PROBLEMAS =
[1] Segundo o trecho sobre as pessoas privadas de liberdade, de que forma o tema prisão apareceu nos debates presidenciais?
[2] Traduza para o inglês a frase "Durante os debates presidenciais observamos que o tema prisão se manifestou por meio de acusações entre candidatos.", retirada do trecho sobre as pessoas privadas de liberdade.

Por Sebastián Vásquez e Javier Martínez
Neste domingo, 30 de outubro, o Brasil tem um jogo fundamental, a democracia é um processo onde ninguém pode ficar de fora, e neste contexto queremos mencionar as pessoas privadas de liberdade, que são constantemente esquecidas e hiperbolizadas.
Durante os debates presidenciais observamos que o tema prisão se manifestou por meio de acusações entre candidatos.
Porém, nenhuma candidatura expressou a realidade das pessoas privadas de liberdade, sua inserção sociolaboral, das famílias, sem falar do funcionamento do sistema penal em toda a sua “cadeia produtiva”: superlotação, falta de protocolos sanitários, tortura, racismo estrutural, o descumprimento das normas internacionais (Regras Mandela)[1] de dignidade e respeito aos Direitos Humanos[2] fazem parte do cotidiano.
Se voltarmos, não é muito diferente, embora seja mais sofisticado o mecanismo de exclusão, dos navios negreiros que traziam pessoas escravizadas (nas mesmas condições citadas acima) para trabalhar na construção desse Brasil que conhecemos hoje.

DADOS APRESENTADOS =
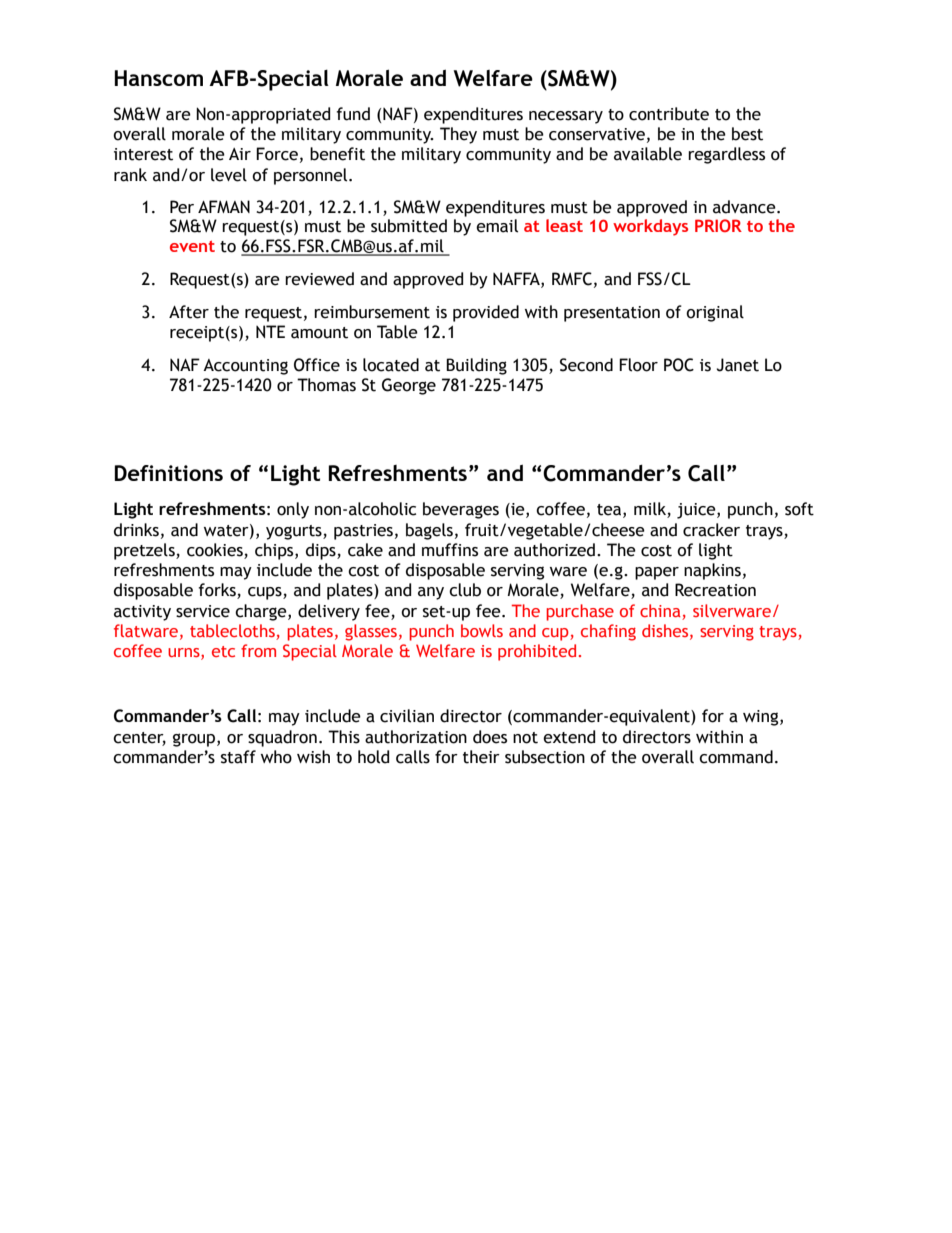 This page has width=952, height=1233. I want to click on staff, so click(238, 757).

RESPOSTAS DO EXERCÍCIO =
[1] Por meio de acusações entre candidatos.

[2] During the presidential debates, we observed that the topic of prison came up through accusations between candidates.